Biscuit nodded, and rolled her eyes at Shortstack as she got behind the wheelchair and began pushing it down the hall. Their father had liked to demonstrate his psychokinetic ability to bend spoons without touching them, though to be fair he had not done it since his death.
Shortstack veered off to the kitchen to bring in the turkey as Biscuit wheeled her mother straight down the hall into the dining room. Young Jackalyn was agitated, muttering to herself about the absence of ice-cream this year, and Biscuit warily eyed the plates on the table, ready to hustle the girl out of the room if they started rattling.
Judith was still standing in the doorway. “The stars indicate that we won’t all be here next year,” she said, speaking more loudly, for Jasper had turned on the TV in the living room behind her.
The surfaces of several of the accommodation bowls vibrated into conflicting rings, producing faint voices that said, “What, what?”
“I said we won’t all be here next year!” said Judith, more loudly still.
Amelia had fetched the rolls and set them on the table, and Judith told her, “Not by my chair, please!
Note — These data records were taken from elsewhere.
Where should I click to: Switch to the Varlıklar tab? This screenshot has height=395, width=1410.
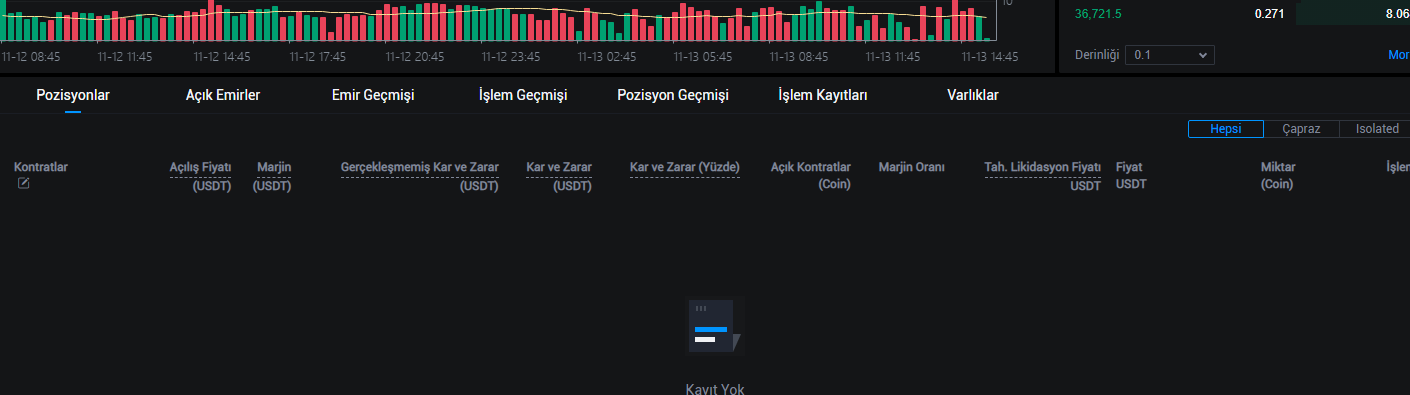tap(973, 95)
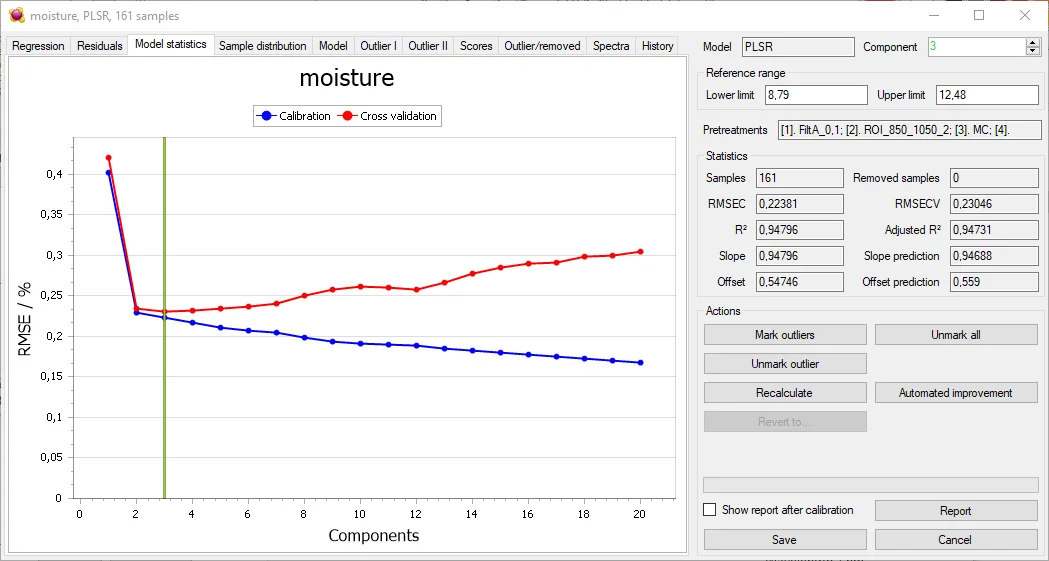1049x561 pixels.
Task: Open the History tab
Action: tap(657, 46)
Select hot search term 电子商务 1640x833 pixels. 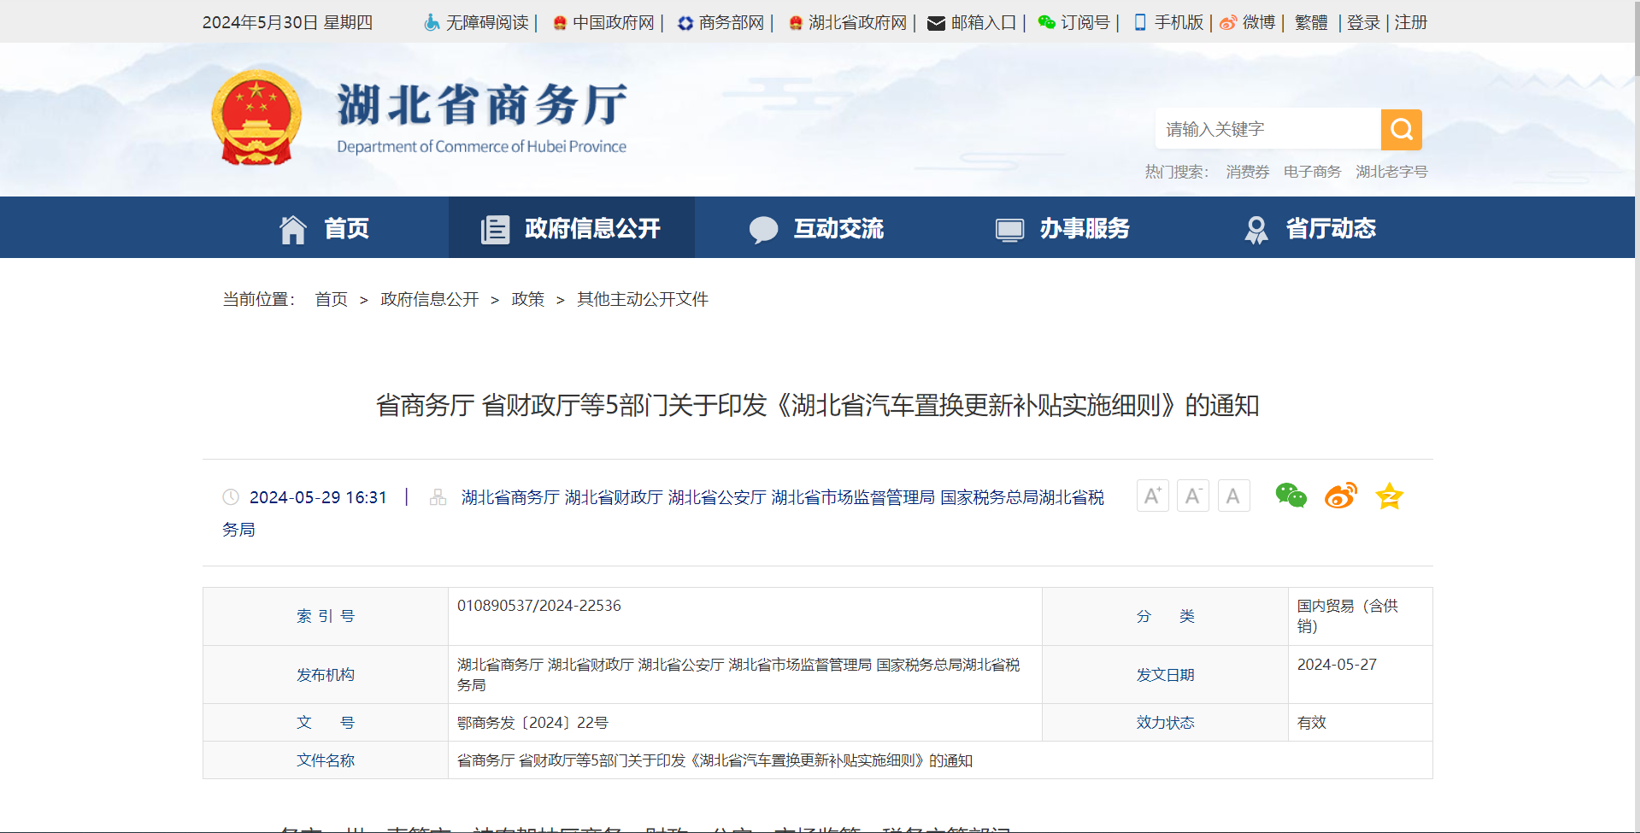click(x=1312, y=172)
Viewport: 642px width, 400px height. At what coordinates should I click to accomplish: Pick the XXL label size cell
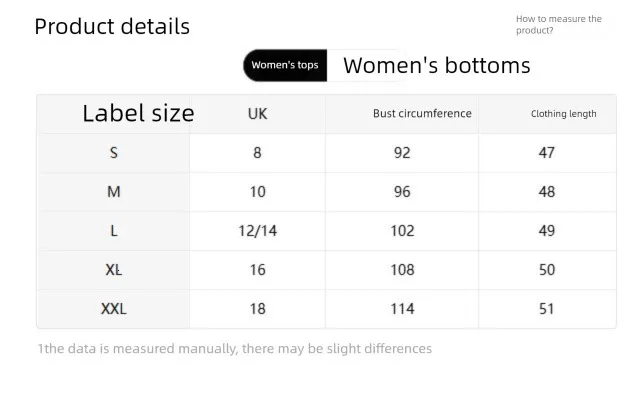[114, 309]
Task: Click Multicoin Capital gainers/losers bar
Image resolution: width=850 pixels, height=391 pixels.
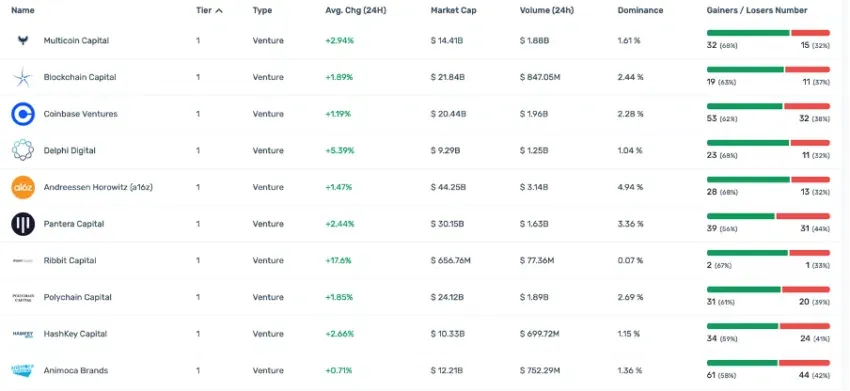Action: tap(768, 33)
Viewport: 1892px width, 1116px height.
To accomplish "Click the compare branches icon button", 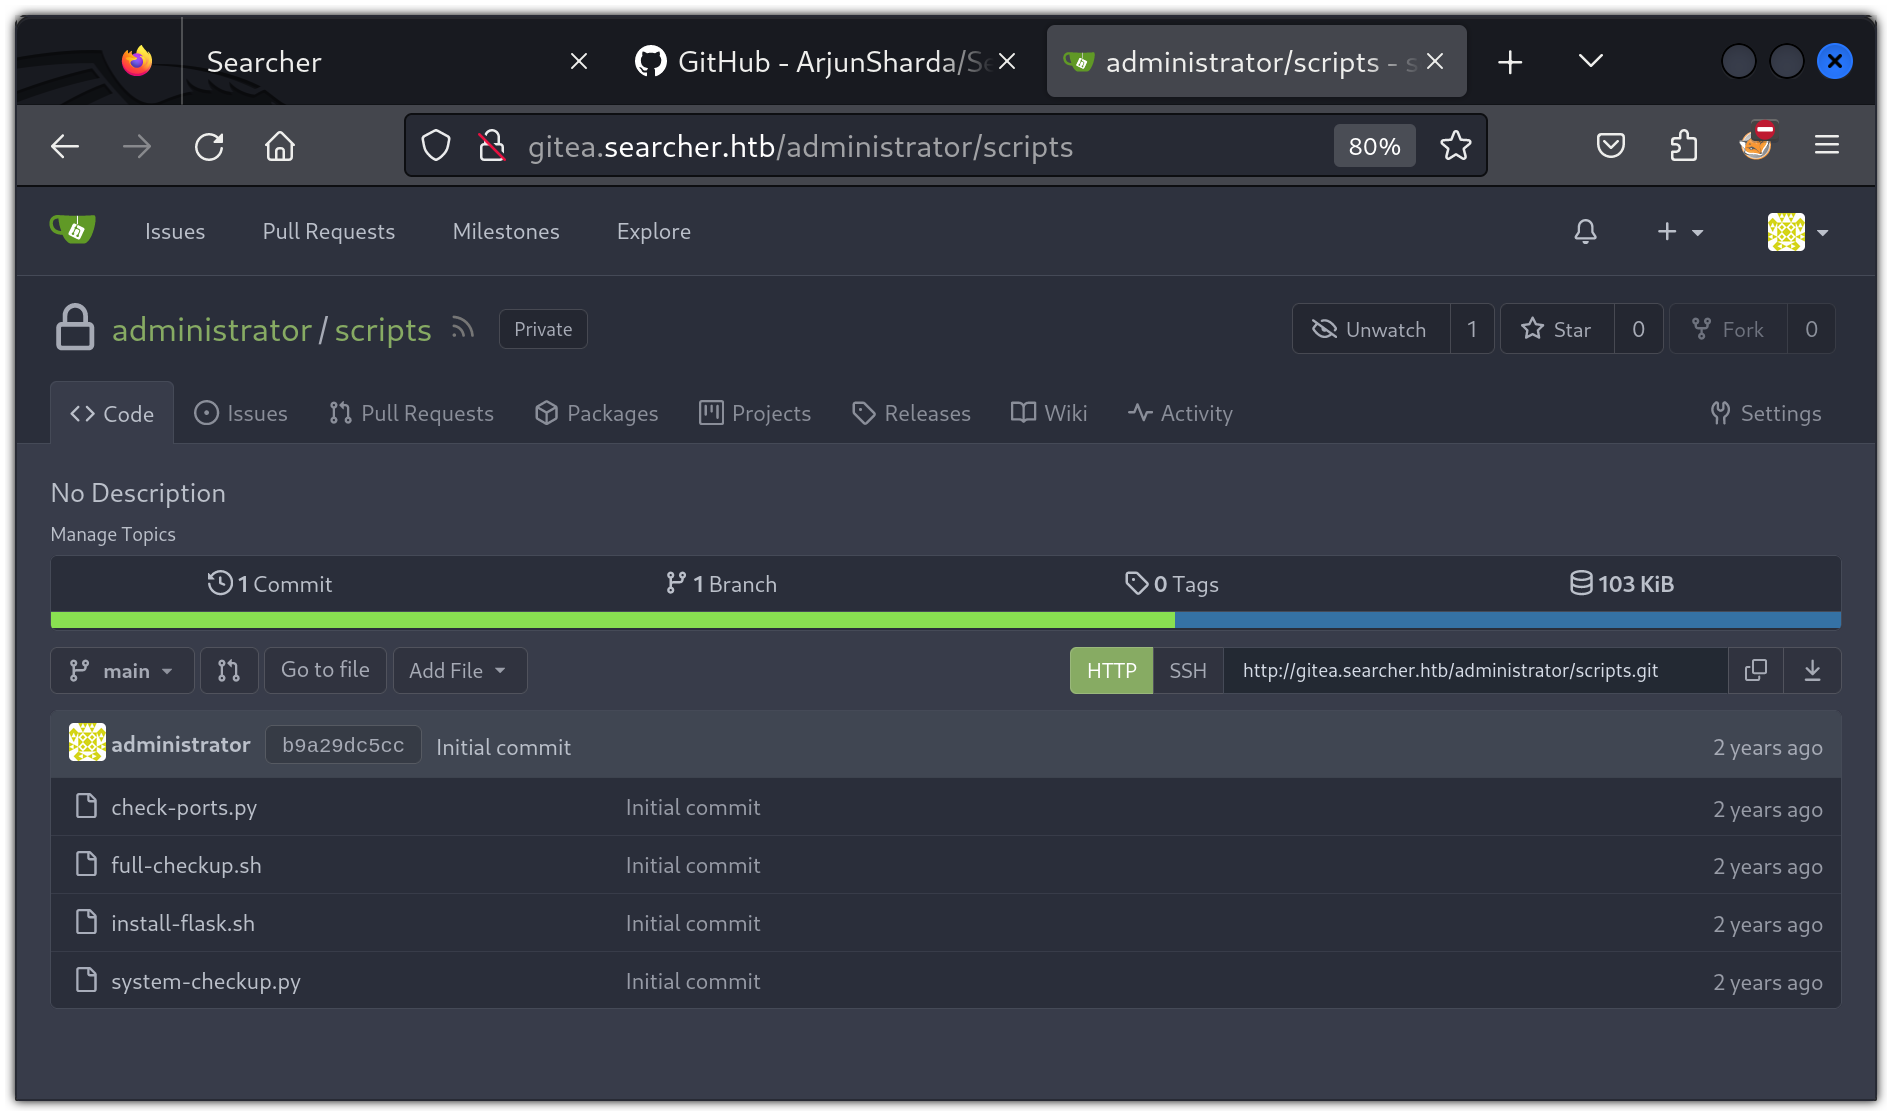I will point(229,670).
I’m gluten intolerant.”
“What, what?” piped a couple of the ghosts, and another answered, “She says she’s hootin’ and hollerin’.”
“My illnesses,” Judith went on determinedly, “make me wonder if it’s me whose chair will be empty. But we’re all together tonight. I—”
“She sure is,” agreed another of the ghosts. “Who are these people?”
Shortstack had found a platter to slide the turkey onto, and now he shuffled in and clanked it down on the table.
“I pray for you every night,” Nana told Judith. “You should pray.”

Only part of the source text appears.